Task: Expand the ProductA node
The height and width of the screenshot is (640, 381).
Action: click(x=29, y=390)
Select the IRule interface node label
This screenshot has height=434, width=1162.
==
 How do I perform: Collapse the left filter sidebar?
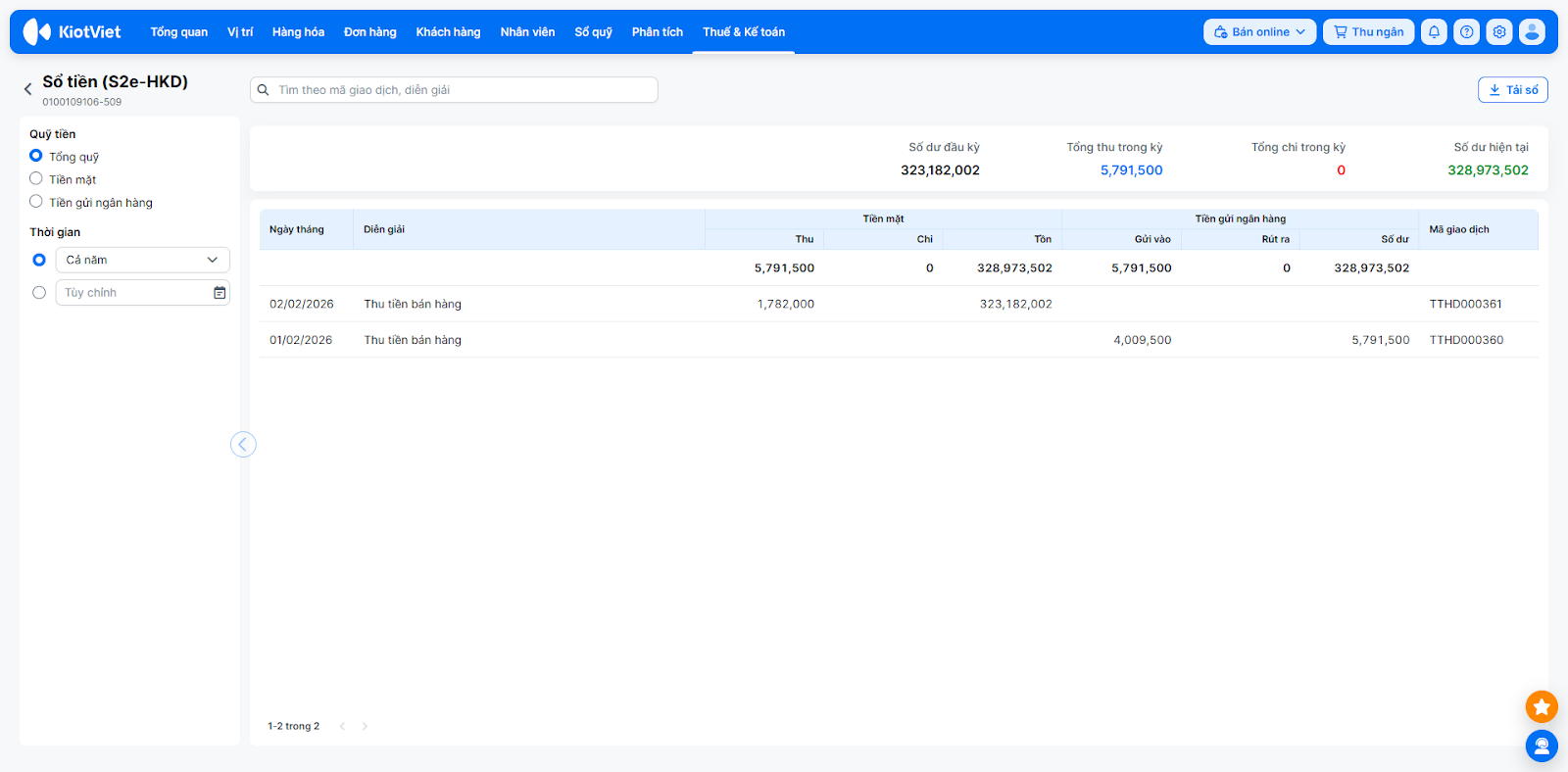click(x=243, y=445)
---
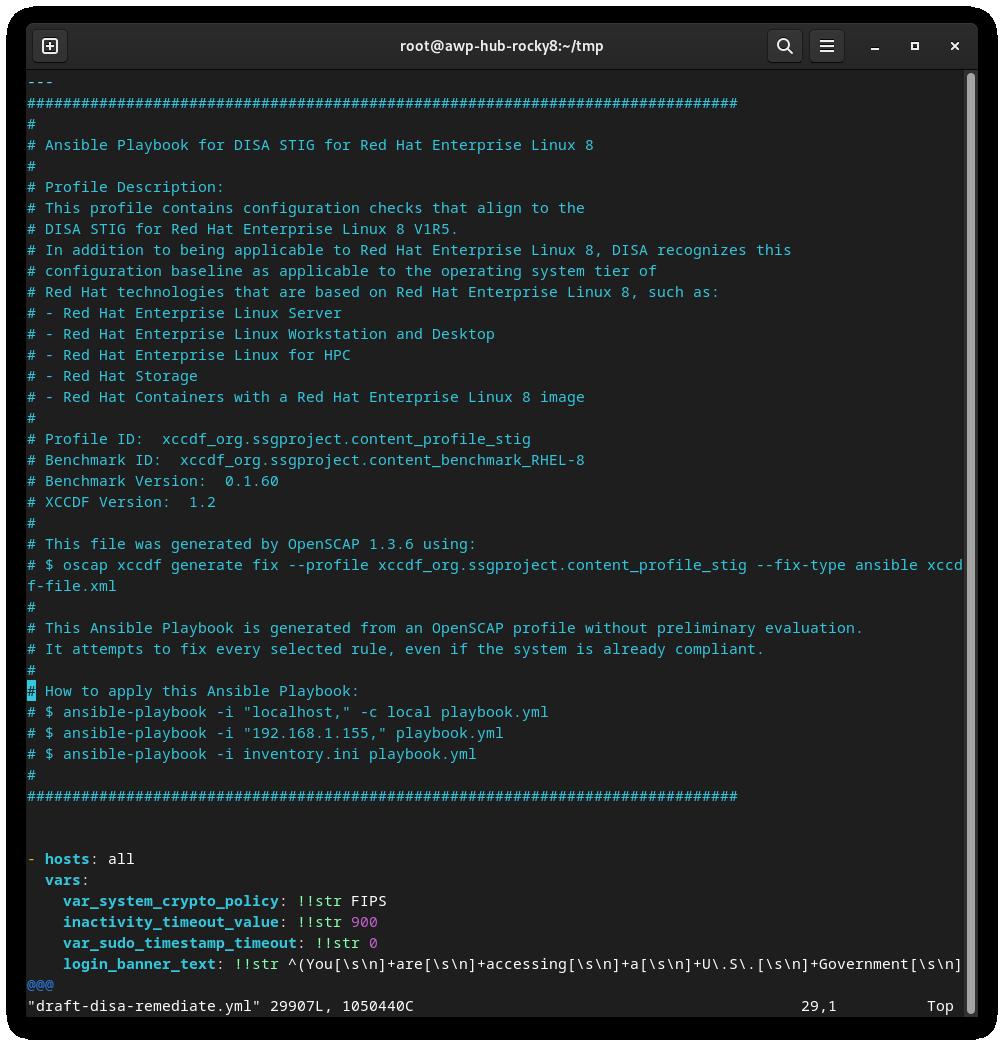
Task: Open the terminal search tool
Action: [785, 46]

Task objective:
Among the lines of the listing above, tally the ones holding the string "node" and give that count alone.

Written answer:
2